Adding to the mess is that all the embedded AIs may be using the same models — or not.
“It’s important to distinguish between using multiple models in the same Generative AI tool — for example, switching between GPT4 and o1 models within ChatGPT — and using different Generative AI tools,” says Verax AI CEO Leo Feinberg.
“Using the different language models in the same tool has multiple reasons, the main ones being that every model has its strengths and weaknesses and therefore different types of queries to ChatGPT may be handled better or worse depending on the model. Using multiple Generative AI tools — which are often powered by different models behind the scenes as well — has somewhat different reasons,” Feinberg adds.
The different reasons behind using different generative AI tools range from user preference to project needs. In any case, there are a lot of AIs lurking about and being used here and there in almost every home, vehicle, and company.
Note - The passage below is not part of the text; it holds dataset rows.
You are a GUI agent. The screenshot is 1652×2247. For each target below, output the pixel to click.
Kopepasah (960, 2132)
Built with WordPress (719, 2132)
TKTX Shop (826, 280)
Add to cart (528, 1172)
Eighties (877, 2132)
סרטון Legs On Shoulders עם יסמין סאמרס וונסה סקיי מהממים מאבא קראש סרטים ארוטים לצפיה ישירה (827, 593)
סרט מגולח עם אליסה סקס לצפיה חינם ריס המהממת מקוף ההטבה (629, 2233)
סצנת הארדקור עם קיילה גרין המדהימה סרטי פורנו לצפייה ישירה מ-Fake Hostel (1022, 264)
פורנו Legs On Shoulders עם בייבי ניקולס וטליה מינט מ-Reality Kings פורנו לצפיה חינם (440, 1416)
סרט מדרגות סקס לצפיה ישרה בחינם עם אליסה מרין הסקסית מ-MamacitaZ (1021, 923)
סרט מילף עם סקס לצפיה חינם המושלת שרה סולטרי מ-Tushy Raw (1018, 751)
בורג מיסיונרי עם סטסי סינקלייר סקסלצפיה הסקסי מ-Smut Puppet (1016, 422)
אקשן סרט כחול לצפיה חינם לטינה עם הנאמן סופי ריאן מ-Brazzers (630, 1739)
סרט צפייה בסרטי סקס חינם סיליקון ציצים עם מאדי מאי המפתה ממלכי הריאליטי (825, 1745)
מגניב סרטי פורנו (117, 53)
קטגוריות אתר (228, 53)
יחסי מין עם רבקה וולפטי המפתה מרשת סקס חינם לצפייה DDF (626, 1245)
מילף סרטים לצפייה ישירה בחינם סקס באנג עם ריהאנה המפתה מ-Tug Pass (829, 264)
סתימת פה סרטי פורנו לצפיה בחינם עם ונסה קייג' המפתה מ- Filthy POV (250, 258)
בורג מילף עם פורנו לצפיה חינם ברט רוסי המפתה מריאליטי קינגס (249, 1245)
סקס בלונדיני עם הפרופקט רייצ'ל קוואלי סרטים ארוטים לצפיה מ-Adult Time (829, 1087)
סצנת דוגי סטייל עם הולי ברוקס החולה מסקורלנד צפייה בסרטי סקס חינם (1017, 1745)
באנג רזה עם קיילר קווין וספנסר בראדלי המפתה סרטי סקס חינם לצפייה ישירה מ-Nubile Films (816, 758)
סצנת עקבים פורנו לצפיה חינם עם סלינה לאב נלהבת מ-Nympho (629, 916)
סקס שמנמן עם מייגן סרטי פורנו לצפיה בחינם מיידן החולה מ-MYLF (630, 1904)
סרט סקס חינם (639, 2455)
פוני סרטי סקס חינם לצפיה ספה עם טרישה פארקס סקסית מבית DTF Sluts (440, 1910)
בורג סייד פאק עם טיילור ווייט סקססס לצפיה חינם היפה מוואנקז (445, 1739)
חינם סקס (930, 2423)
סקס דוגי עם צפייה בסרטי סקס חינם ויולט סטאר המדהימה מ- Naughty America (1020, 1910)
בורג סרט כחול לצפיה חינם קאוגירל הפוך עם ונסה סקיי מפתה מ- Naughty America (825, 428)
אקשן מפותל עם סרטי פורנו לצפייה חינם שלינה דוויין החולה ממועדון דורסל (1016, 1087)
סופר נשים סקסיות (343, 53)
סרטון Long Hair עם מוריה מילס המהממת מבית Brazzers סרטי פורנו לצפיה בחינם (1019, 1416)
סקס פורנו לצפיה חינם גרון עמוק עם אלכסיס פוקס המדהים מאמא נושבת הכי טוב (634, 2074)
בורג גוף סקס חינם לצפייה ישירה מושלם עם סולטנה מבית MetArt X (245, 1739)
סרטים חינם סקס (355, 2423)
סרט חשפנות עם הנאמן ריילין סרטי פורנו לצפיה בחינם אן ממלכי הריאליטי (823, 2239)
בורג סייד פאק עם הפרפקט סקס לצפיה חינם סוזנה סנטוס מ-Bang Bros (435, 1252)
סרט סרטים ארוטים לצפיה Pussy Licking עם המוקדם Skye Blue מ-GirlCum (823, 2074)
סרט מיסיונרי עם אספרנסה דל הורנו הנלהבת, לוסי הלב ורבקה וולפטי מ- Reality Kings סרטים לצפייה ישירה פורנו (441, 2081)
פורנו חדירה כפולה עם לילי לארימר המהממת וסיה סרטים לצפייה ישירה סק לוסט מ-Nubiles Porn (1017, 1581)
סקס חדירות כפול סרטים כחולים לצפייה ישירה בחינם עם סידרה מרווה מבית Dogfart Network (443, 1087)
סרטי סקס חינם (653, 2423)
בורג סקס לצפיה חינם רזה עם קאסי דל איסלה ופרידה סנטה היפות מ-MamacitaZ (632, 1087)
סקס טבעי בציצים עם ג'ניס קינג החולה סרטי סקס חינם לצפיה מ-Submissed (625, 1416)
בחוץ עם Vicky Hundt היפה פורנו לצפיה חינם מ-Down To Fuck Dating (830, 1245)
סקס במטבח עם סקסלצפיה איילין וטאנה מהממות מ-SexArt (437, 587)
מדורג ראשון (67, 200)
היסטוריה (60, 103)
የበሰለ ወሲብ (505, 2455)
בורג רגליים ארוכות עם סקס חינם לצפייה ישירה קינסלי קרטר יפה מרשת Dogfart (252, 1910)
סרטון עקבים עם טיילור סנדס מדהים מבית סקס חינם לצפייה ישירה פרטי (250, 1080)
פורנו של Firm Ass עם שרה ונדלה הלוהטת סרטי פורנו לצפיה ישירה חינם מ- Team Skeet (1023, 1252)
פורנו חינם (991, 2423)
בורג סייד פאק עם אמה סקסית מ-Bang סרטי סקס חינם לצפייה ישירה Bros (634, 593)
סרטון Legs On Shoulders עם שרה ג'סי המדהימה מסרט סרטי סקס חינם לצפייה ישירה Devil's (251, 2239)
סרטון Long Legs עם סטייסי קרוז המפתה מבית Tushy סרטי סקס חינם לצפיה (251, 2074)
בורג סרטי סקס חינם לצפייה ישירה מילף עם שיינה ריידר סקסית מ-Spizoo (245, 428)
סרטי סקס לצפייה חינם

A mess of AI somethings, indeed. So, what happens next?
“We have seen a consolidation in the market with a view of one supermodel, now we are seeing fragmentation and the introduction of purpose-specific models,” says Cobus Greyling, chief evangelist at Kore.ai, an AI agent platform and solutions producer. “For instance, smaller models focused specifically on reasoning, coding, models following a more structured approach or excelling at reasoning. That’s why, model orchestration will become increasingly important in the near future.”